Tyrosine-protein kinase transmembrane receptor ROR1, also known as neurotrophic tyrosine kinase, receptor-related 1 (NTRKR1), is an enzyme that in humans is encoded by the ROR1 gene.  ROR1 is a member of the receptor tyrosine kinase-like orphan receptor (ROR) family.

Function 

The protein encoded by this gene is a receptor tyrosine kinase that modulates neurite growth in the central nervous system. It is a type I membrane protein and belongs to the ROR subfamily of cell surface receptors. ROR1 is currently under investigation for its role in the metastasis of cancer cells.

ROR1 has recently been shown to be expressed on ovarian cancer stem cell, on which it seems to play a functional role in promoting migration/invasion or spheroid formation in vitro and tumor engraftment in immune-deficient mice. Treatment with a humanized mAb specific for ROR1 (UC-961) could inhibit the capacity of ovarian cancer cells to migrate, form spheroids, or engraft immune-deficient mice.
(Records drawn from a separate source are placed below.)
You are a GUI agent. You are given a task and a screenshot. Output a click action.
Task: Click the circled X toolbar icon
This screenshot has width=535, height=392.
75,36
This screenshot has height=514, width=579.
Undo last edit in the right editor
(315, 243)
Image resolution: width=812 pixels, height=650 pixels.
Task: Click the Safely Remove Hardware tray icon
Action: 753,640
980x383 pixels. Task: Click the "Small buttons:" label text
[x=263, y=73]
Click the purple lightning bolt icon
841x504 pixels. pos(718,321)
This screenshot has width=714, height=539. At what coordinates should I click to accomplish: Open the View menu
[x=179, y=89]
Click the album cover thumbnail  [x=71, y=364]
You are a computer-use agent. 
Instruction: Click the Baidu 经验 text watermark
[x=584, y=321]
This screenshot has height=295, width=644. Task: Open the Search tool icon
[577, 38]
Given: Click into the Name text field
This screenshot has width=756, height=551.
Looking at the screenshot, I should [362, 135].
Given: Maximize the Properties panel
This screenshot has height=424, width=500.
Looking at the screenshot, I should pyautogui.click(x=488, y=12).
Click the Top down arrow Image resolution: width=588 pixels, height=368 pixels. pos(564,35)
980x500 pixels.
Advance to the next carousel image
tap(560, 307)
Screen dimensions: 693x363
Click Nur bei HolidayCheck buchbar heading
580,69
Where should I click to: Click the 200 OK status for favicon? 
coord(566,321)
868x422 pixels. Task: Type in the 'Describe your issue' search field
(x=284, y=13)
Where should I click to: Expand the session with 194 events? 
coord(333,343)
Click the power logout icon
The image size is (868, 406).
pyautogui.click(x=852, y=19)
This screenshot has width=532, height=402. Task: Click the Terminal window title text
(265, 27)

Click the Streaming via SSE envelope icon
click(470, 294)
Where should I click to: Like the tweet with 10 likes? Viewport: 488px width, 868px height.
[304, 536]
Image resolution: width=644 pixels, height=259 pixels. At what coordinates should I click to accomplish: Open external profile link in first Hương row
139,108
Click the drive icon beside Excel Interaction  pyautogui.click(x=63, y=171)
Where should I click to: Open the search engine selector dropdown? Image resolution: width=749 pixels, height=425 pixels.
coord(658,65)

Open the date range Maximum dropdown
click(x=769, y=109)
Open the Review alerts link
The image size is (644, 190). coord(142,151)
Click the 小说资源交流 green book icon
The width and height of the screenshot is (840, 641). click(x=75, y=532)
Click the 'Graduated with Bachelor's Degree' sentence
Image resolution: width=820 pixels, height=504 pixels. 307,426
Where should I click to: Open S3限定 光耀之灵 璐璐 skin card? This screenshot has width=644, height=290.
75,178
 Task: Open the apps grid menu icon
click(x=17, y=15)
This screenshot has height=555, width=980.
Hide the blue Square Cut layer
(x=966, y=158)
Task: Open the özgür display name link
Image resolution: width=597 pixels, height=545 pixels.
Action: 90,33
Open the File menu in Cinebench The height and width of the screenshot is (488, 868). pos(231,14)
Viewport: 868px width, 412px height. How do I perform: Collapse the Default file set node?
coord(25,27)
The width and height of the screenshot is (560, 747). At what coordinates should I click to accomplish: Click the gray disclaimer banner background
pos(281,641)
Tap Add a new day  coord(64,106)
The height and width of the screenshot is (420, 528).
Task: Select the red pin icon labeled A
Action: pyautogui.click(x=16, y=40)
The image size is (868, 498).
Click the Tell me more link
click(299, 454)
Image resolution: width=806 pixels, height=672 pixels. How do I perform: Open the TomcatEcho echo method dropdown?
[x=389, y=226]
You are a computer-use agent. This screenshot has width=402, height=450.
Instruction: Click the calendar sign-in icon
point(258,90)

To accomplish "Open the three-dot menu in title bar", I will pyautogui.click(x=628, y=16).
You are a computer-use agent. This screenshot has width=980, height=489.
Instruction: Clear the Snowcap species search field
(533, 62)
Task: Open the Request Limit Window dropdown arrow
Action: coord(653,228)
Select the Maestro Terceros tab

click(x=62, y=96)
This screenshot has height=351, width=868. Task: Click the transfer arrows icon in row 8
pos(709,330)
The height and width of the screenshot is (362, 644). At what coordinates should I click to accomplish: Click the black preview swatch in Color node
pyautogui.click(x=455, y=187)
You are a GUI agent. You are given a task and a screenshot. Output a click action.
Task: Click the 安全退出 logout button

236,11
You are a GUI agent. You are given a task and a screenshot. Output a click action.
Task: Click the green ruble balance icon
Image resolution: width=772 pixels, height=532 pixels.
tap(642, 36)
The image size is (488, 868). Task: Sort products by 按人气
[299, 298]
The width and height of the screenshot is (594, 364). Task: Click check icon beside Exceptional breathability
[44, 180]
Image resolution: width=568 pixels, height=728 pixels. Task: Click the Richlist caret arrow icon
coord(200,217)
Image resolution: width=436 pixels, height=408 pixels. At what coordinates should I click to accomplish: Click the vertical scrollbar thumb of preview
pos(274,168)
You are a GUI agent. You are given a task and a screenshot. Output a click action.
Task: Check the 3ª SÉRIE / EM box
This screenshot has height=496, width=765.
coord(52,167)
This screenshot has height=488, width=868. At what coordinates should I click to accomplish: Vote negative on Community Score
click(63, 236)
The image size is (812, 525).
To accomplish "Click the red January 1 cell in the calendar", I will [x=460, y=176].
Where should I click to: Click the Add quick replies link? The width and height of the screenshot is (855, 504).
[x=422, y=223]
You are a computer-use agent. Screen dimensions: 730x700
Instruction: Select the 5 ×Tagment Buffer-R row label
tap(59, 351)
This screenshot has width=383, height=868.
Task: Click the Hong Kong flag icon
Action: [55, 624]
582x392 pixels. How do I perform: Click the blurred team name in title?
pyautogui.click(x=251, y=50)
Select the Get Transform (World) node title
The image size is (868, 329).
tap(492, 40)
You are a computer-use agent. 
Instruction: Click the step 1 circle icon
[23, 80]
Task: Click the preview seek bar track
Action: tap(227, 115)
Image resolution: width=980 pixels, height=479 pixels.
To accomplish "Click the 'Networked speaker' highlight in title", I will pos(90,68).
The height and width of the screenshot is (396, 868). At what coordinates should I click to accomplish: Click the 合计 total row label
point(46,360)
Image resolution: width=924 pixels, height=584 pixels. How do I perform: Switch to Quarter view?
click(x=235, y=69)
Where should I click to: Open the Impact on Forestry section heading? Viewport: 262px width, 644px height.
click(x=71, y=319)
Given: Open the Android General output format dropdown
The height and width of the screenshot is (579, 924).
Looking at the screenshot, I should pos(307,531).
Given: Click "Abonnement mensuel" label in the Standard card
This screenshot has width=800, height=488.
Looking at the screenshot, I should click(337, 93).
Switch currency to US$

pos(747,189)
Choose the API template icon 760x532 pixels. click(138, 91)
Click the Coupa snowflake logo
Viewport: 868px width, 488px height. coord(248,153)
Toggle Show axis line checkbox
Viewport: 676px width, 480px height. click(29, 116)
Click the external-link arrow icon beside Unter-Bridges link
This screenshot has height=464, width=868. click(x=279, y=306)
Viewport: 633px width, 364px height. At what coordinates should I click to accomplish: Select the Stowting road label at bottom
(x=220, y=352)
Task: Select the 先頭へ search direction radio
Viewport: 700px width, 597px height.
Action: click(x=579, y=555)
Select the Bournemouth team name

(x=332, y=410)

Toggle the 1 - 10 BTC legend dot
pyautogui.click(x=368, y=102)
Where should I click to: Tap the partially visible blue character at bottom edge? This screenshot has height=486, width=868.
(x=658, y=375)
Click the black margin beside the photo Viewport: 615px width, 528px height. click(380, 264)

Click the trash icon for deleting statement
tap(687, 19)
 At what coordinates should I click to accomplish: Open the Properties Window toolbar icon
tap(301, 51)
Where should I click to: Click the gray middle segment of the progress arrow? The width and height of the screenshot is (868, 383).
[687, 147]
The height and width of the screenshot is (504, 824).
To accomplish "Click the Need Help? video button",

Moreover, such treatment inhibited the growth of tumor xenografts, which in turn had a reduced capacity to engraft immune-deficient mice and were relatively depleted of cells with features of CSC, suggesting that treatment with UC-961 could impair CSC renewal. Collectively, these studies indicate that ovarian CSCs express ROR1, which may be targeted for anti-CSC therapy.

Zilovertamab vedotin (ZV), an antibody–drug conjugate comprising a monoclonal antibody recognizing extracellular ROR1, a cleavable linker and monomethyl auristatin E has entered clinical trials for the treatment of lymphoid malignancies.